Même s'il devient pratiquement possible de forer jusqu'à la couche supérieure de la BDTZ à des profondeurs proches de 20 km, il n'est pas facile de créer des fractures ou de forer à travers la roche à la limite de la BDTZ, car la roche commence à faire preuve de ductilité - elle se déforme plutôt que de se fissurer lors du forage. Il est donc difficile d'accéder directement à la ressource hydrothermale supercritique ; la possibilité d'induire une activité sismique est également très élevée en raison des propriétés de la roche. Il est essentiel de mieux comprendre la géologie de la BDTZ et d'identifier les bons endroits où la roche est suffisamment fragile pour être forée, mais là encore, la possibilité de forer économiquement à de telles profondeurs reste un point d'interrogation.

Quels sont les autres défis posés par la géothermie supercritique ?

Le forage jusqu'à la BDTZ n'est que la première partie du problème. Une fois sur place, exploiter l'énergie de la ressource supercritique n'est pas une mince affaire. L'eau supercritique, ou tout autre fluide supercritique, est très corrosive et endommage les équipements de transfert de chaleur et les composants de circulation. En outre, l'entrée de magma dans le système pose également un problème, de même que les émissions potentielles de gaz volcaniques tels que le sulfure d'hydrogène et le dioxyde de soufre, bien qu'en concentrations infimes.

Quel est l'état actuel de la géothermie supercritique ?

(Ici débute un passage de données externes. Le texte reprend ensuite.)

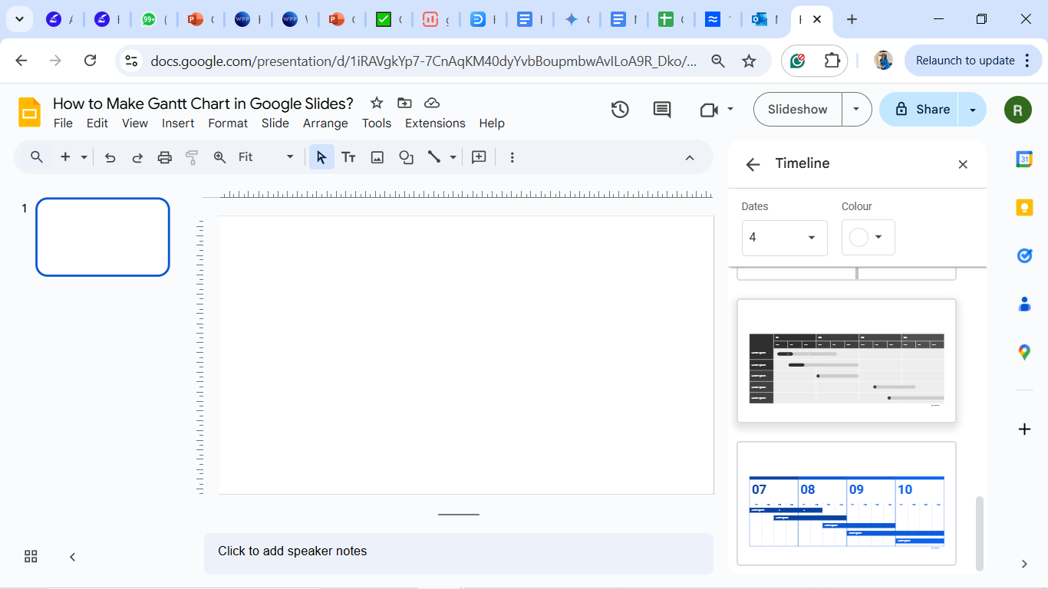Open the Google Tasks sidebar icon
This screenshot has width=1048, height=589.
tap(1024, 255)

La géothermie supercritique n'est actuellement pas une solution commerciale pour une énergie à faible teneur en carbone, même si quelques douzaines de sites dans le monde ont rencontré des fluides supercritiques ou du magma lors de forages. Ce n'était pas intentionnel, et la production d'électricité n'a pas été poursuivie, une fois de plus, en raison des défis susmentionnés. En février 2024, plusieurs projets de recherche travaillent ou ont travaillé sur de nouvelles méthodes de forage et approches d'exploration du sous-sol, comme le projet européen DEEPEGS (par exemple, le Iceland Deep Drilling Project), le Krafla Magma Test en Islande, le Drilling in dEep, Super-CRitical AMBients of continentaL Europe (DESCRAMBLE, jusqu'en 2018) en Italie, le Japan Beyond Brittle Project, et le projet GEMex au Mexique.

Lux Take

La géothermie supercritique est loin d'être commercialisée et dépendra des progrès des méthodes de forage, de la modélisation numérique des ressources et du développement des matériaux pour accéder à ces ressources en vue de la production d'électricité. Malgré son potentiel, la géothermie supercritique ne jouera probablement pas un rôle de premier plan dans la transition énergétique en raison des obstacles techniques qui lui sont inhérents. Si les obstacles techniques sont levés, la géothermie supercritique ne sera rentable que dans les régions présentant une activité volcanique ou tectonique à des profondeurs moindres, à moins que de nouvelles méthodes de forage géothermique profond ne prouvent le contraire.